DOCUMENT EXCERPT:
A satellite is revolving round the earth in a circular orbit of radius `r` and velocity `upsilon_(0)`. A particle is projected from the satellite in forward direction with relative velocity `upsilon = (sqrt(5//4) - 1) upsilon_(0)`. Calculate its minimum and maximum distances from earth's centre during subsequent motion of the particle.

The corresponding situation is shown in figure

Initial velocity of statellite `V_(0) = sqrt(((GM)/(a)))`
When particle is thrown with the velocity v relative to satellite, the resultant velocity of particle will become
`V_(R )=V_(0)+V`
`= sqrt(((5)/(4)))V_(0) = sqrt(((5)/(4)(GM)/(a)))`
As the particle velocity is greater than the velocity required for circular hence the particle path deviates from circular path to ellipticle path. At postions of minimu and maximum distance velocity vector are perpendicular to instantaneous radius vector. In this elliptical path the minimumm distance of particle from earth's centre is a and maximum speed in the path is `V_(R )` and let the maximum distance and minimum speed in the path is r and `V_(1)` respectively. Now as angular momentum and total energy remain conserved. Applying the law of conservation of angular momentum, we have
`mV_(1) r =m(V_(0)+V)a` [m = mass of particle]
or `V_(1)=((V_(0)+V)a)/(r )`
`= (a)/(r )[sqrt(((5)/(4)(GM)/(a)))]`
`=(1)/(r )[sqrt(((5)/(4)xxGMa))]`
Applying the law of conservation of energy
`(1)/(2)mvV_(1)^(2) - (GMm)/(r ) = (1)/(2)m(V_(0)+V)^(2)-(GMm)/(a)`
or `(1)/(2)m((5)/(4)(GMa)/(r^(2)))-(GMm)/(r )=(1)/(2)m((5)/(4)(GM)/(a))-(GMm)/(a)`
`(5)/(8)xx(a)/(r^(2))-(1)/(r )=(5)/(8)xx(1)/(a)-(1)/(a)=(3)/(8a)`
or `3r^(2)-8a r+5a^(2)=0`
or `r = a` or `(5a)/(3)`
Thus minimum distance of the particle = a
And maximum distance of the particle `= (5a)/(3)`

RECORD SET:
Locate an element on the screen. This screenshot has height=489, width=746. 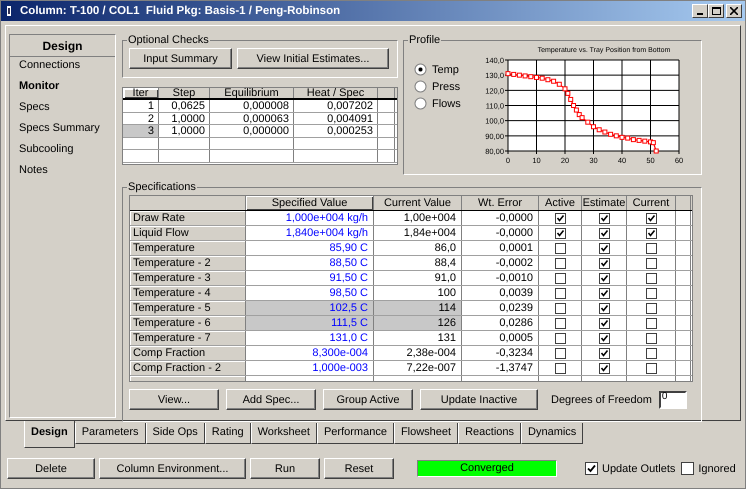
row-header: Comp Fraction - 2 is located at coordinates (188, 368).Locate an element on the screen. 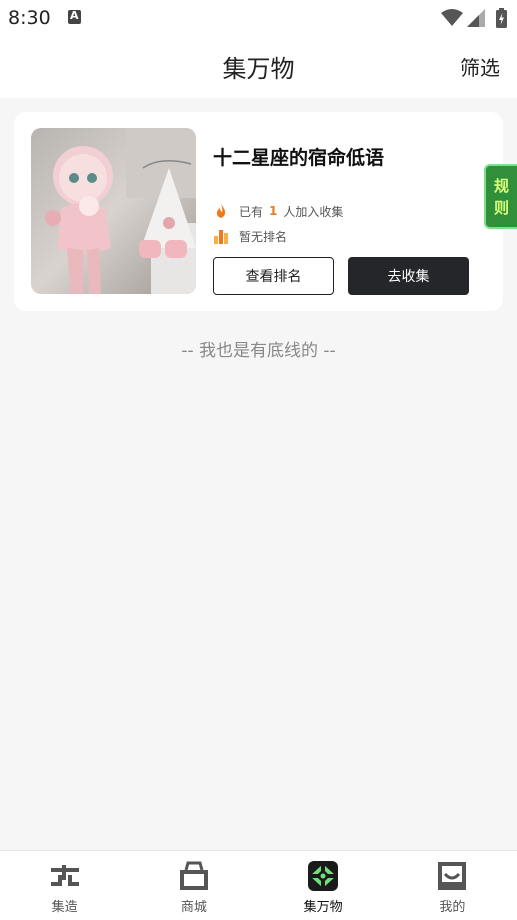 The image size is (517, 920). profile-box-icon is located at coordinates (452, 876).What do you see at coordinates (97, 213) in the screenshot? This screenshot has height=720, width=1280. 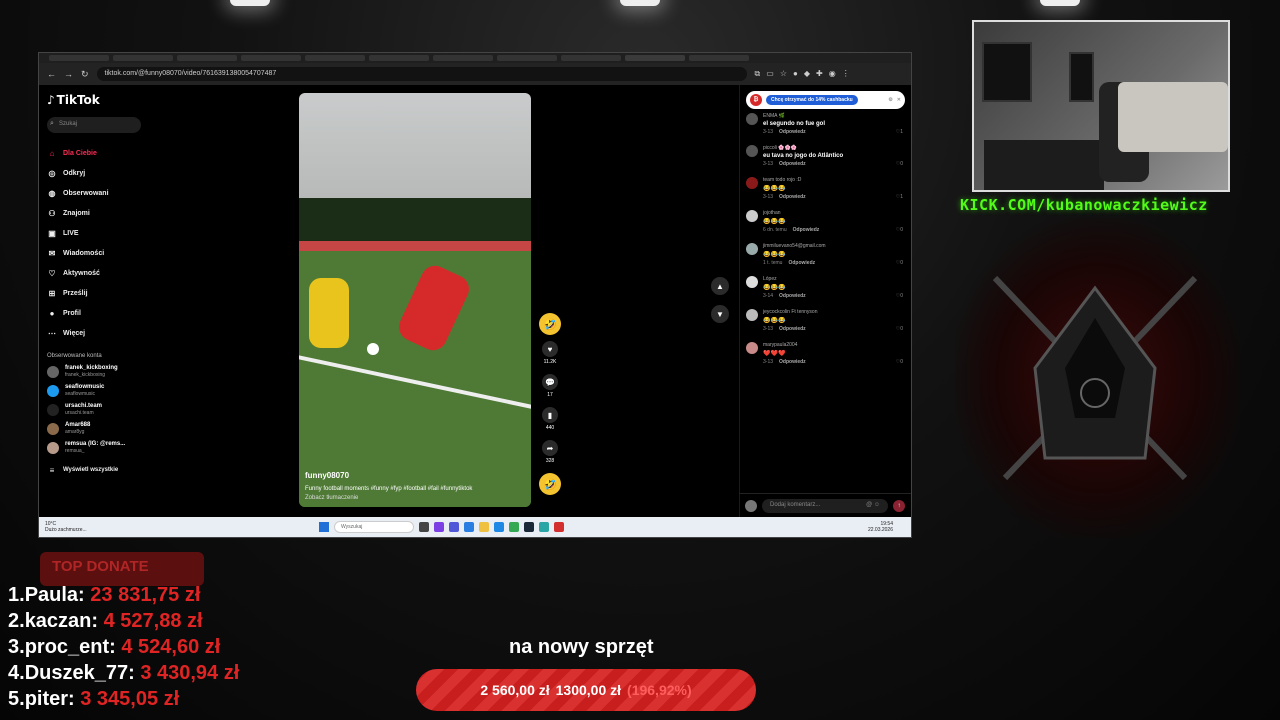 I see `nav-friends: ⚇ Znajomi` at bounding box center [97, 213].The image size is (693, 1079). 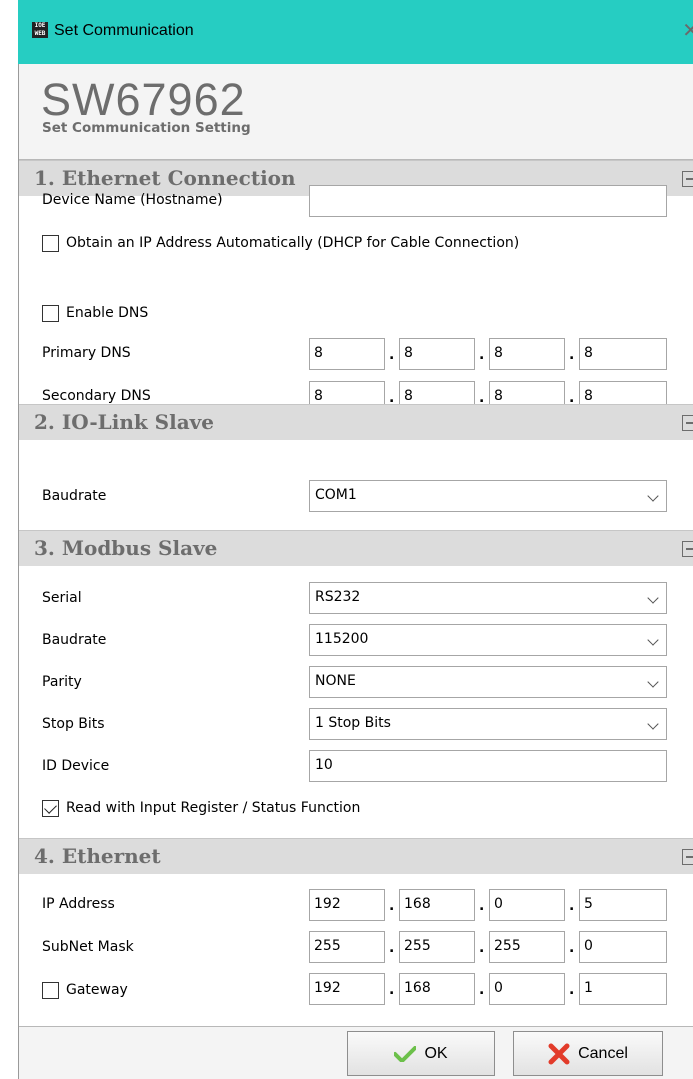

TASKS FOR THIS EXERCISE:
a. Decide whether each statement below agrees with the satellite solution. Answer yes or no for each, and quote the exact words of the text that decide it. (i) The particle is projected from the satellite in the forward direction. (ii) The total energy of the particle is treated as changing during its motion. (iii) The minimum distance of the particle from the earth's center comes out as a.
b. Print the part of the satellite solution starting at "A satellite is" and ending at "of the particle.".

ANSWERS FOR THIS EXERCISE:
a.
(i) Yes: "A particle is projected from the satellite in forward direction"
(ii) No: "as angular momentum and total energy remain conserved"
(iii) Yes: "Thus minimum distance of the particle = a"

b.
A satellite is revolving round the earth in a circular orbit of radius `r` and velocity `upsilon_(0)`. A particle is projected from the satellite in forward direction with relative velocity `upsilon = (sqrt(5//4) - 1) upsilon_(0)`. Calculate its minimum and maximum distances from earth's centre during subsequent motion of the particle.